* [Work request A]
Using the article about Orange County's new emergency manager, answer these:
(i) In what month and year was Avery announced as acting emergency manager?
(ii) For how many straight days has the EOC been activated?
(iii) What job did Avery's mother hold, and with which department?
* [Work request B] Extend the article about Orange County's new emergency manager with a few more paragraphs, picking up after its final sentence.
#### Extracted text
Lauraleigh Avery grew up with a fire department, then became a firefighter, then assistant fire chief. She’s now been named the first firefighter and woman to lead the Orange County, Fla., EOC as county emergency manager.
Lauraleigh Avery recently took over as Orange County, Fla.’s emergency manager and does so as the first woman and at one of the most volatile times in history.
The former assistant fire chief for the Orange County Fire Rescue department, Avery was announced as acting emergency manager in October 2019 after having been assigned to the EOC in September of that year during Hurricane Dorian. She brings 27 years of firefighter experience, and then some, to the job. She takes over amid the coronavirus pandemic, the upcoming hurricane season and the country’s recent protesting. The EOC has been activated for more than 80 straight days, a record.
Avery’s mother was an executive assistant with the Maitland Fire Department from the time Avery was about eight and by the time she was a teenager, the thought of becoming a firefighter herself was beginning to resonate.
“I got to know all the firemen and the chiefs very well, and from being around them they really just encouraged me to want to become a firefighter,” Avery said. “I wanted to be in that environment, they were so compassionate. My mom was a single mom and they were always around helping.”
Avery absorbed from the firefighters that feeling of being a part of something bigger than herself and dedicated herself to a greater cause. She became a firefighter and during her 26-year career rose to the rank of assistant chief, which she held for seven years.
Along with being the first woman, she is the first firefighter to lead the EOC.
########
#### Excerpted records
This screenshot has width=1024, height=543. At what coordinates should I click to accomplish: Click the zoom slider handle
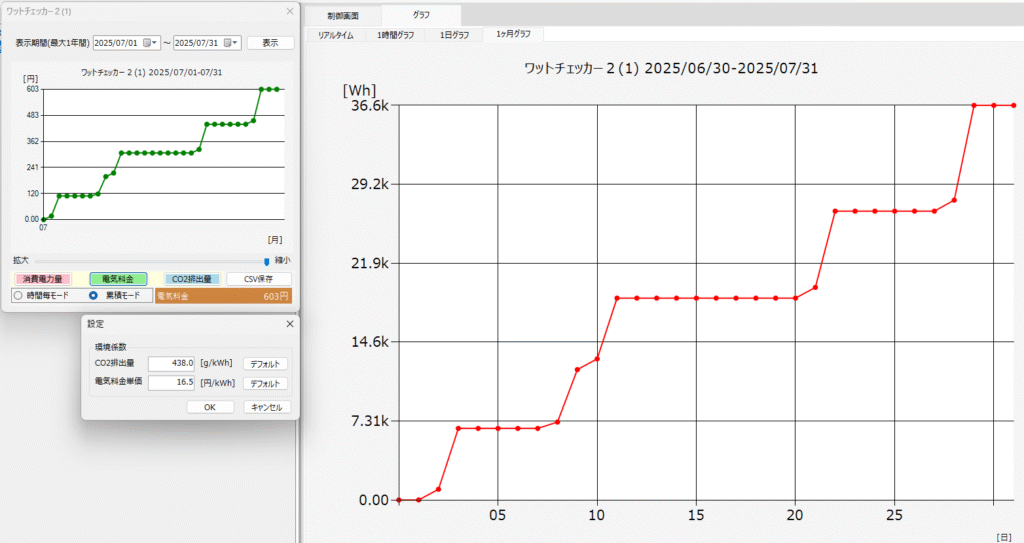click(266, 260)
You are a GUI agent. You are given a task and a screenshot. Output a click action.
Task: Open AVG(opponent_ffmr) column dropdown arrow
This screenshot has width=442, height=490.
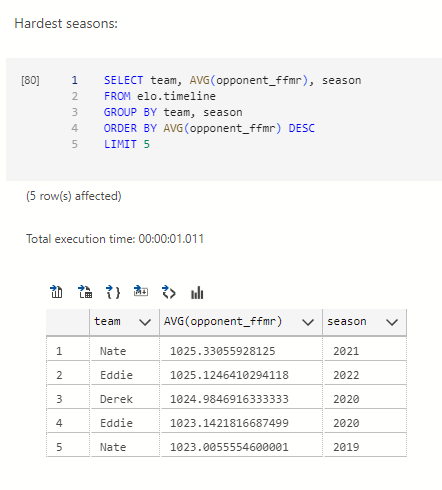point(308,322)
########
* [Exercise answer A]
(i) October 2019
(ii) More than 80 straight days
(iii) She was an executive assistant with the Maitland Fire Department.

* [Exercise answer B]
“Having a certified member to lead the emergency management team comes with such a tremendous benefit,” said Orange County Fire Rescue Public Information Officer Carrie Proudfit. “She’s seen disasters from so many different angles, including being on the ground in those first hours when a community needs you, and she stays until the job is done. It gives her a unique perspective where she can understand what’s happening out there in the field as well as what needs to happen behind the scenes to help her community heal.”
The job of emergency manager has become diversified, especially lately as the coronavirus pandemic forces different strategies on first responders as they prepare for things like hurricanes.
“Everyone thinks that all emergency management does is hurricanes, and that is so far from the truth,” Avery said. “We’re handling the COVID-19 pandemic, we managed a tornado last weekend, we’ve got that activity going on in the community now as we start hurricane season, having had three storms.”
Avery said it’s her understanding of the community and 27 years of incident management as well as that certification that gives her a leg up in the position. She’s also taken about 20 FEMA courses to prepare herself.
She also has that time last fall in the EOC as experience. “I was trying to educate myself in the EOC operations so I could lead my team,” she said. “During Hurricane Dorian, we were short-staffed, and they brought me over to help them manage. When our emergency manager retired, in my opinion, I was a natural fit.”
She said being the first woman to lead Orange County Emergency Management could motivate other women to be their best. “I think it encourages other women in our community. My mother always told me that you can be or do whatever you want if you set your mind to it. I think it’s exciting not just for right now, but for some day when I’m gone to set the expectation, the example of what can be.”